I joined the book club after vacation and at every meeting I started remembering every time over the past 25 years of my life when I felt let down, rejected, humiliated or misunderstood and had been unable to resolve it or handle it. I was always told: “You’re over-reacting Andrea”. “You’re being too sensitive”. “You are the reason for my problems.” Because I didn’t know how to control those moments, I learned to control the moments that I knew I had complete control over: when and what I ate. Originally it started out as, “YIKES! Freshmen 15!”, then it was, “I’m an athlete and I perform better at <this> weight and body fat”. Then dad died. Then some really F.U.S. happened with family. It was in these next years that I began developing and perfecting the ability to really ignore my feelings. It didn’t matter what happened to me or how I felt about it. No biggie, I’m over it. Moving on. But never really dealing. I felt empty; I was missing my authenticity, acceptance–I felt like I was living someone else’s pre-determined and scheduled life. But the emptiness too was to painful to deal with, so to fill the void and pack down those feelings so they don’t bubble up: enter food! Enter obsessive eating behaviors. When you gorge yourself, it’s really hard to feel anything but full.

I could go on about this for another 5000 words, but here’s the skinny (no pun intended): if you restrict, binge or otherwise obsess about your food, first, READ THIS BOOK IT WILL CHANGE YOUR LIFE. Eating in the Light of the Moon, by Anita Johnston. Google it. Buy it. Now. And second, go back–way back. Start jotting some things down:

  • How did your family treat you growing up?
  • How did your friends treat you?
  • Were you ever friend dumped? Bullied? Picked on?
  • Did you always feel different than your classmates? Like you picked up on things they didn’t or thought differently than everyone else? Maybe you felt like you were always a few steps ahead of everyone else?
  • Were you an athlete in school? Why or why not?
  • What about college? Did you follow your passion?
  • Are you following your passion now?

Bottom line: don’t just look at your plate to solve your problems. Go take a big long, loving look in the mirror (eye contact!) and then take a look at your heart. What is it telling you? If you listen to what it says (patience, kindness and gentleness with YOURSELF will go a long way here), everything else will then start making sense.

Namaste and Ahimsa,

Andrea

Trajectory: Passion and Authenticity

I followed all the rules. I did what everyone said I should. And then when I was done and on this trajectory, I realized I had taken a wrong turn.

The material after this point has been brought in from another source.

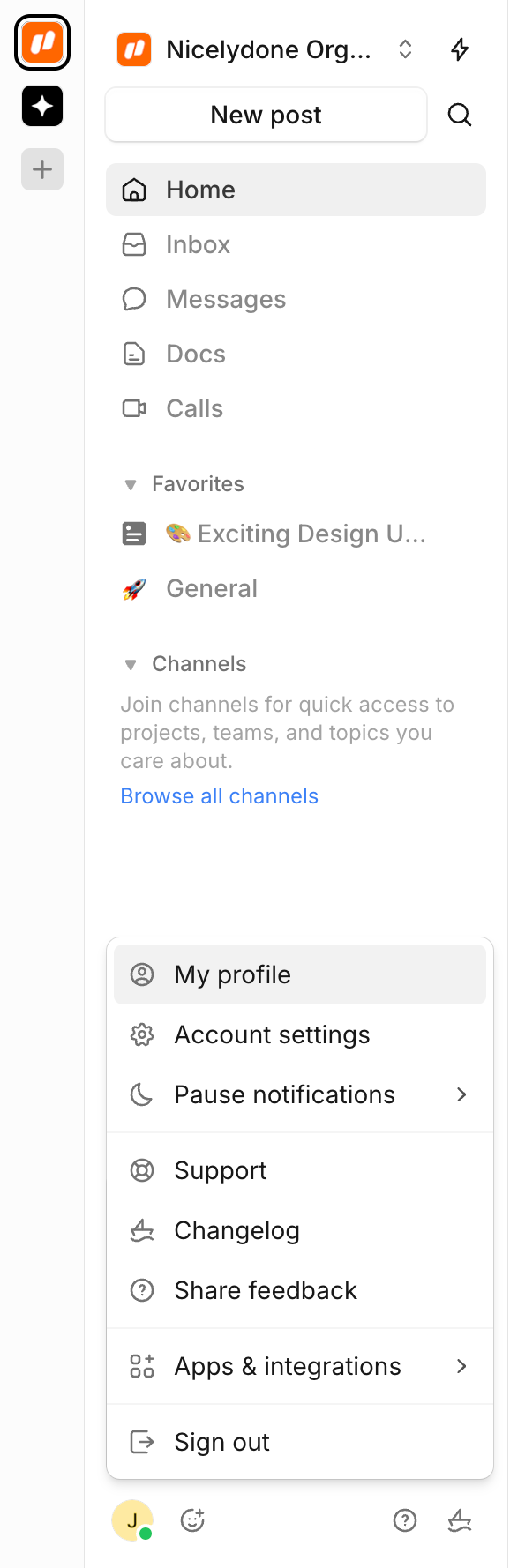Expand the Pause notifications submenu
Viewport: 510px width, 1568px height.
coord(461,1094)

Several years ago, after years of business education, hours on the elliptical machine and WAY too many carbohydrates, I found a Naturopath who said to me, “Andrea, you are that hypothyroid, gluten intolerant and sugar addicted girl. Something’s gotta give unless you want to continue to feel like crap.” After many years of eliminating, adding, yo-yo’ing, trial and error, recipe modifications and tipsy cooking nights with Robin, I have FINALLY found the map to get me back to that wrong turn and to begin moving down the right path–my path.

My passion is food–gluten free, refined sugar free (still working on that) and in the paleo tradition. The taste, texture, mixing and matching of tastes; how food makes you feel good, bad or better and why these things are. I get giddy reading Paleo cookbooks. I’m a health coach now, just for fun in my spare time; and I will be a Nutritional Therapy Consultant within the next 5 years (goals only work if you write them down). Ultimately, I want to help people become healthier and better through food, not worse because of it.

Nutrition & Health. Food, Body & Emotion. Entertainment & Joy. Food.

So, welcome to my Paleo Projects & Food Musings blog. May we have many adventures together.